Depois de uma reação esmagadoramente negativa da comunidade on-line mais ampla, os planejadores da conferência retornaram com um plano para um evento de um dia de duração na South by Southwest dedicado à questão do assédio on-line e envolvendo figuras conhecidas do mundo dos videogames e funcionários de companhias de tecnologia que se viram apanhados em meio à disputa on-line.

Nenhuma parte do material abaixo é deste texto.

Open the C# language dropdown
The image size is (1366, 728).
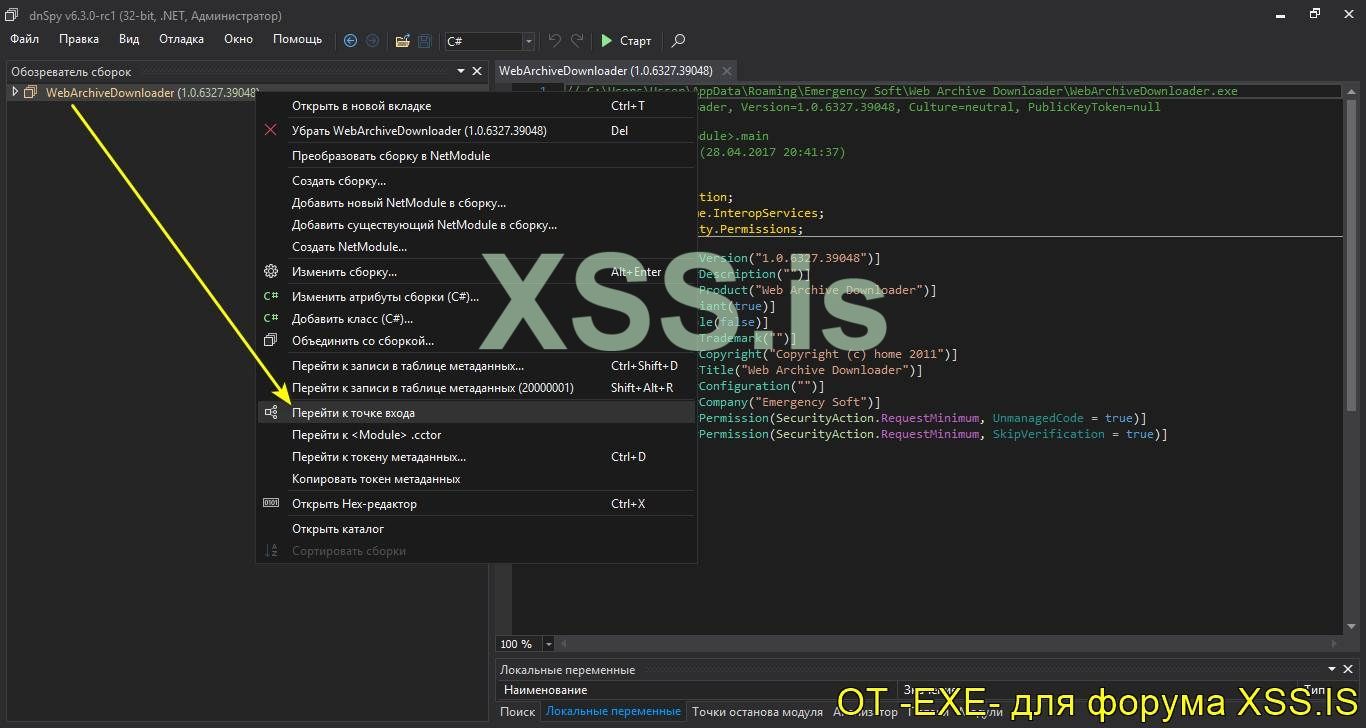tap(529, 41)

Nas 15 mesas redondas da conferência, no Hyatt Regency Austin, os seguranças revistaram as bolsas dos convidados na entrada das salas. Meia dúzia de policiais estavam presentes nas horas anteriores ao início dos eventos, de olho nos presentes para antecipar possíveis problemas. Cada sessão tinha um policial presente, sentado nas fileiras traseiras do salão, observando a plateia e possíveis bolsas abandonadas.

Mas as sessões não atraíram grande público, em alguns casos registrando ocupação de apenas 20%.

Wu, parte de uma mesa redonda para discutir se "uma internet mais segura, sã e civilizada é possível", contou ter recebido mais de 200 ameaças de morte nos últimos anos.

Ela criticou algumas empresas de tecnologia, que agem como pontos de encontro para os simpatizantes da "#GamerGate" –especialmente o YouTube e o serviço de comunidades on-line Reddit–, por não fazerem o bastante para remover o conteúdo ofensivo quando este é postado.

O Reddit não requer que os usuários se registrem com nomes reais ou qualquer outra informação de identificação, para usarem o site. E serve como ponto regular de encontro para os ativistas da "#GamerGate".

"Não há maneira mais clara de dizer: o Reddit está fracassando espetacularmente para com as mulheres de todas as comunidades marginalizadas", disse Wu.

Dada a escala desses serviços, policiar o assédio é uma tarefa descomunal. Cerca de 1.6 bilhão de pessoas usam o Facebook regularmente, enquanto os usuários do YouTube sobem 400 horas de vídeo por minuto.

O Reddit, que obteve dezenas de milhões de dólares de empresas de investimento, recebe centenas de milhões de usuários ao mês e depende primariamente de que seus usuários se policiem autonomamente.

O que é difícil para as companhias é encontrar o meio termo justo entre a liberdade de expressão –valor fortemente apoiado por muitas empresas do Vale do Silício– e o assédio, que pode fazer com que usuários de suas redes se sintam mal acolhidos, inseguros ou pior.

Mas além do assédio genérico, um tema recorrente em todas as discussões –revelado por meio de relatos apavorantes e estatísticas– era a dimensão desproporcional do ódio online dirigida às mulheres.

O evento do dia se encerrou sem incidente, mas as questões ficaram longe de resolvidas. Embora as empresas de tecnologia tenham tentado com muito mais afinco do que no passado resolver a questão do assédio online –um esforço em grande parte propelido pela conscientização quanto às ações do "#GamersGate"– elas ainda têm muito que avançar, disse Wu.

"Existe uma discrepância muito grande entre aquilo que as companhias de tecnologia dizem fazer e os resultados que elas obtêm", ela disse.